RECORDS section start
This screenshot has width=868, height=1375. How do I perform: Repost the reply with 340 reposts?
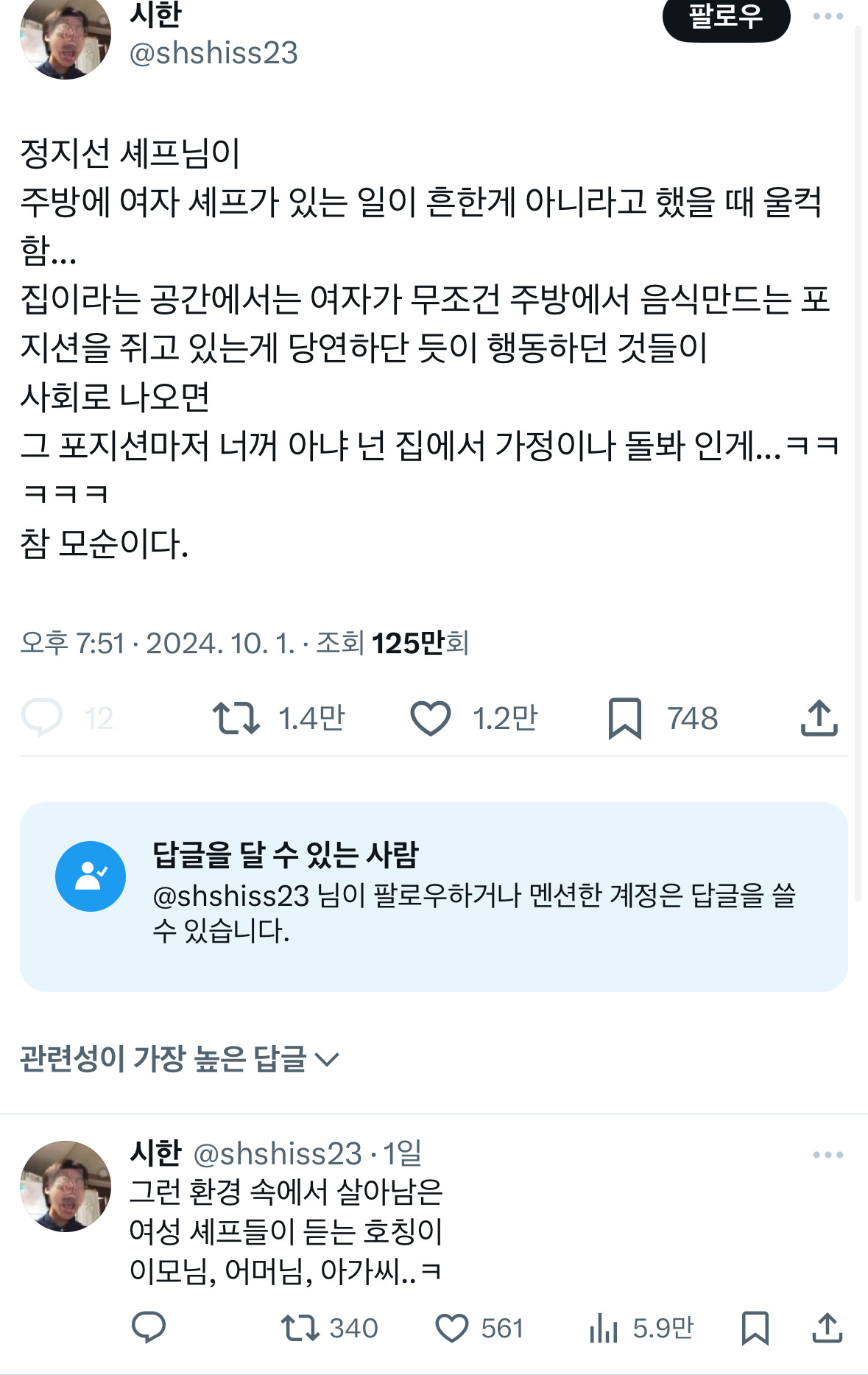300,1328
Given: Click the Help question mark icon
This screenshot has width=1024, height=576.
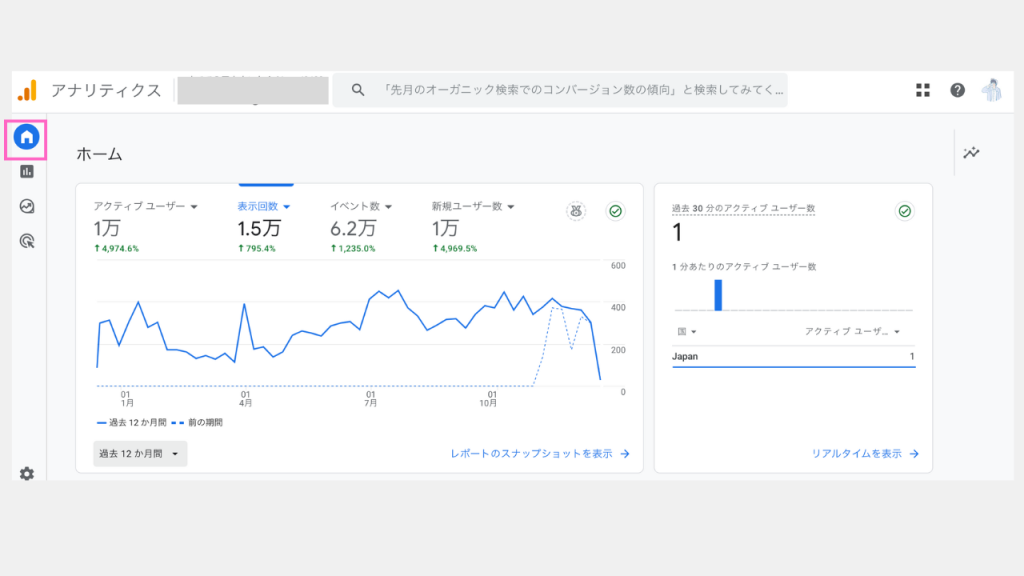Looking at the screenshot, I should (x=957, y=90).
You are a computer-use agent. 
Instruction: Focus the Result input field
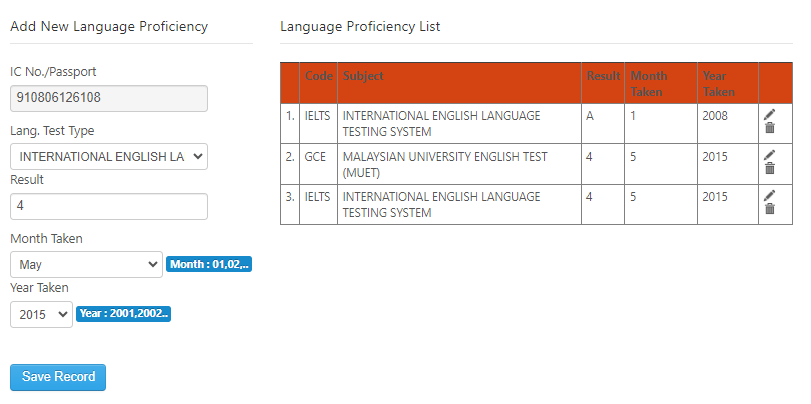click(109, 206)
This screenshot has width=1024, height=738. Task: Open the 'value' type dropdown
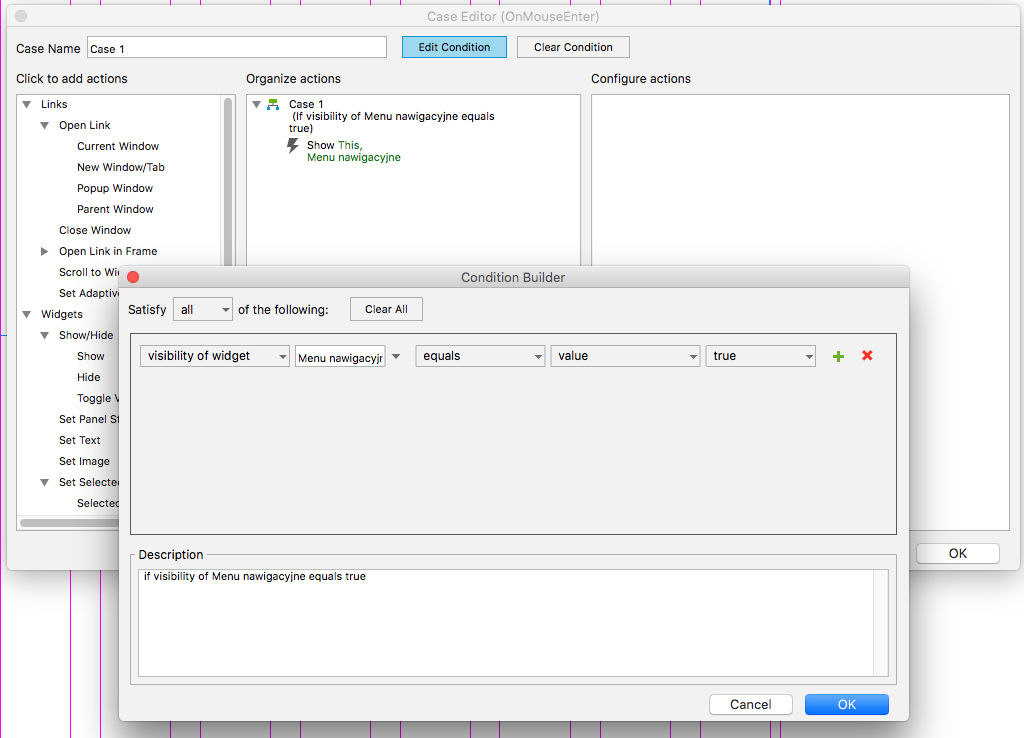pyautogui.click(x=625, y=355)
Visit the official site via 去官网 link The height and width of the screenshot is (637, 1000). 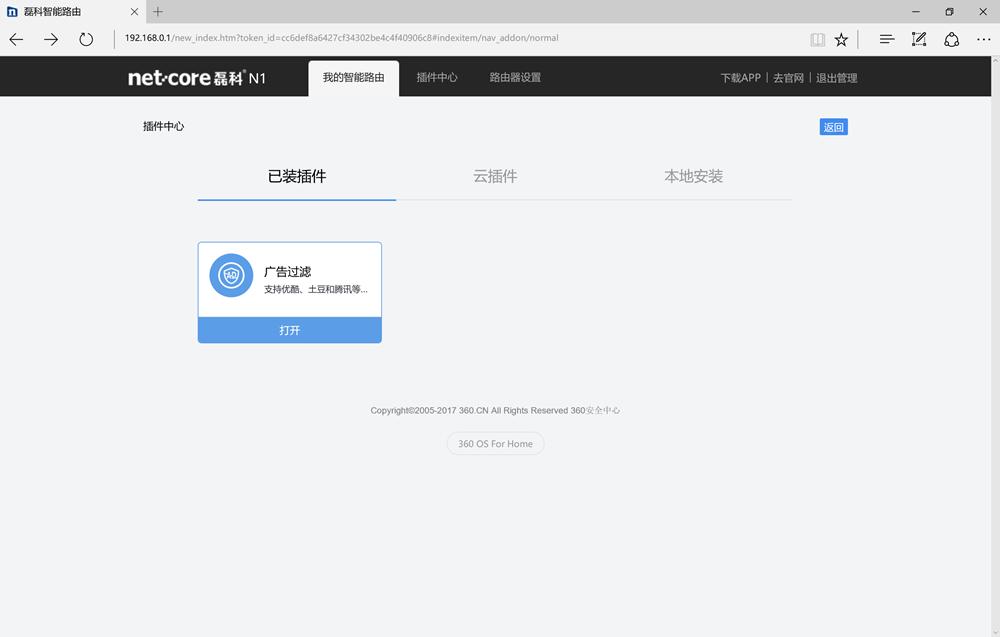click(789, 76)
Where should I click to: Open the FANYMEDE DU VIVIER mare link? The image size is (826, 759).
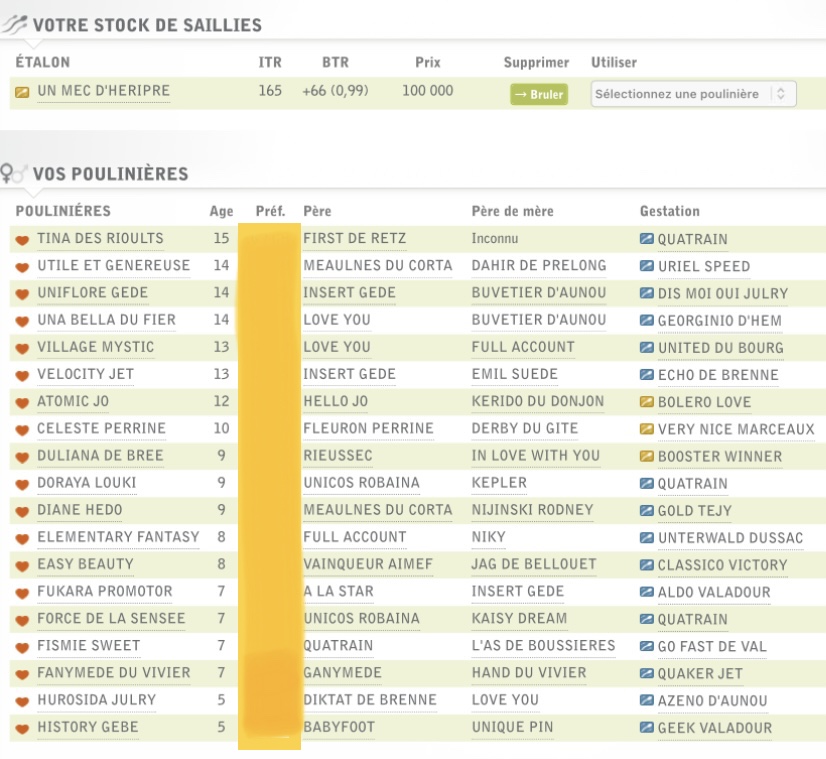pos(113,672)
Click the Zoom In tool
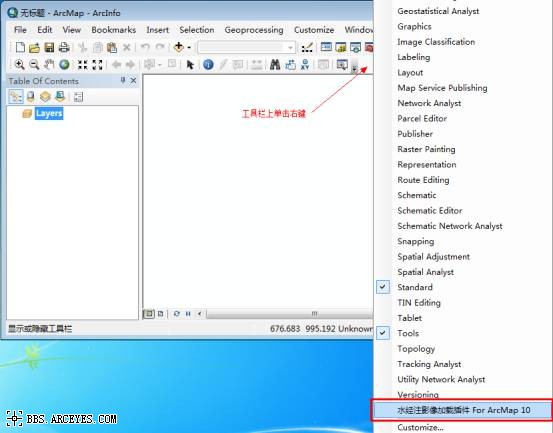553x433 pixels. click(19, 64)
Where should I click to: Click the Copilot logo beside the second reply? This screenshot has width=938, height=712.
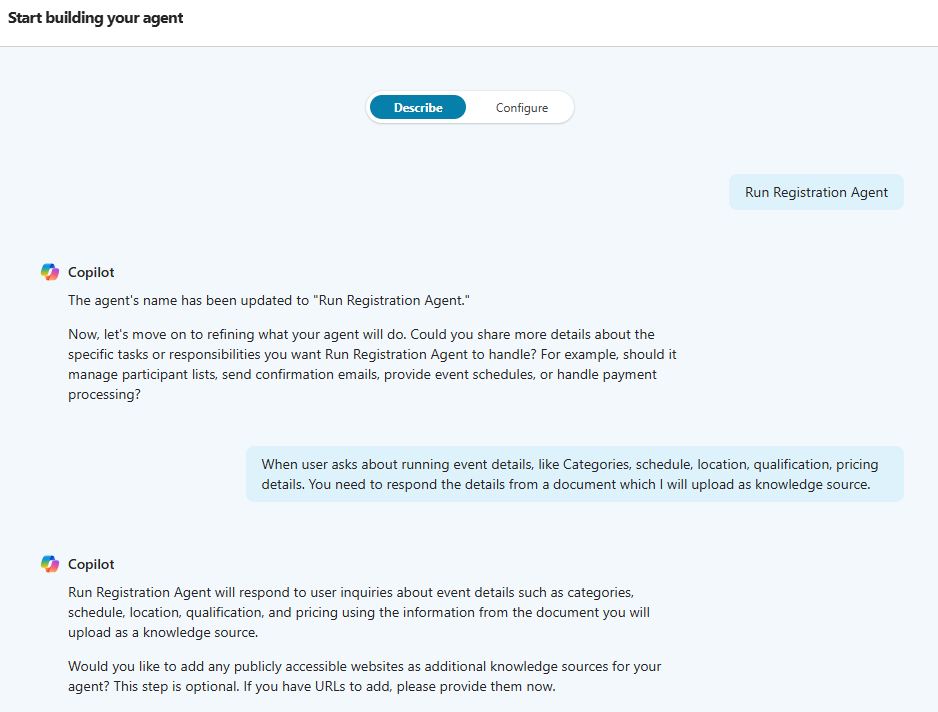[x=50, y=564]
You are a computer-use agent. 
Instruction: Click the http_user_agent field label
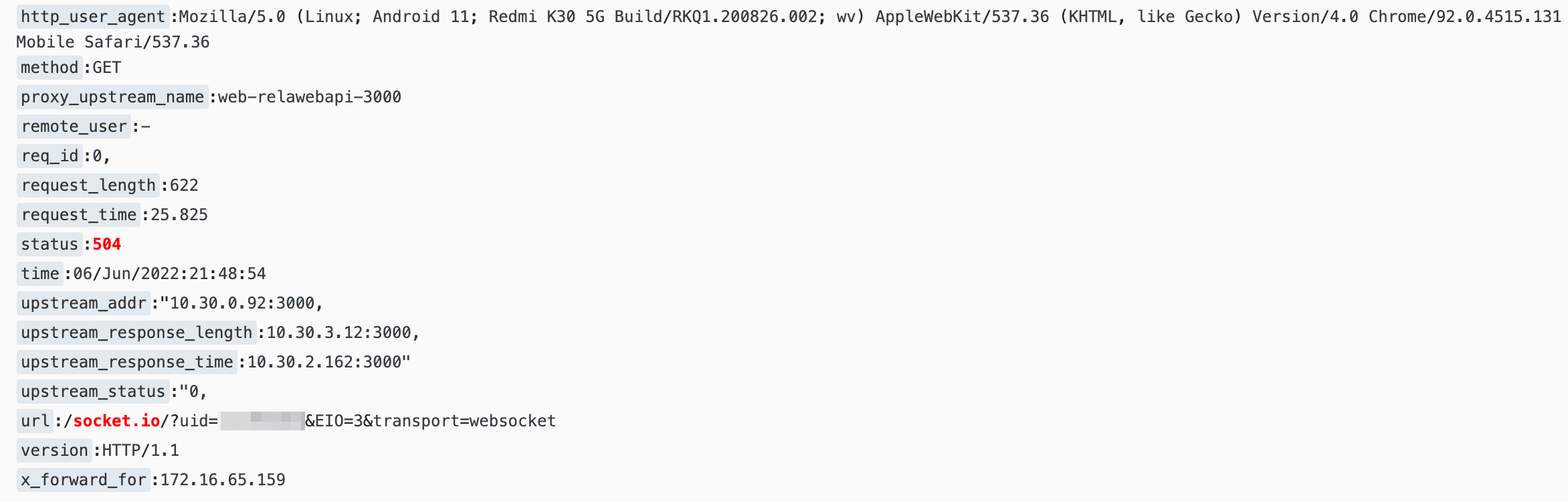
RECORDS section end
DIRECTIONS FOR THIS TASK ->
Reproduce the final stretch of lines exactly: the line containing "Where should I click to: Click" through the last line of the data, both included. Pictures do not belong in the copy.

TASK OUTPUT ->
Where should I click to: Click the Copilot logo beside the second reply? This screenshot has width=938, height=712.
[x=50, y=564]
You are a computer-use agent. 
Instruction: Click the http_user_agent field label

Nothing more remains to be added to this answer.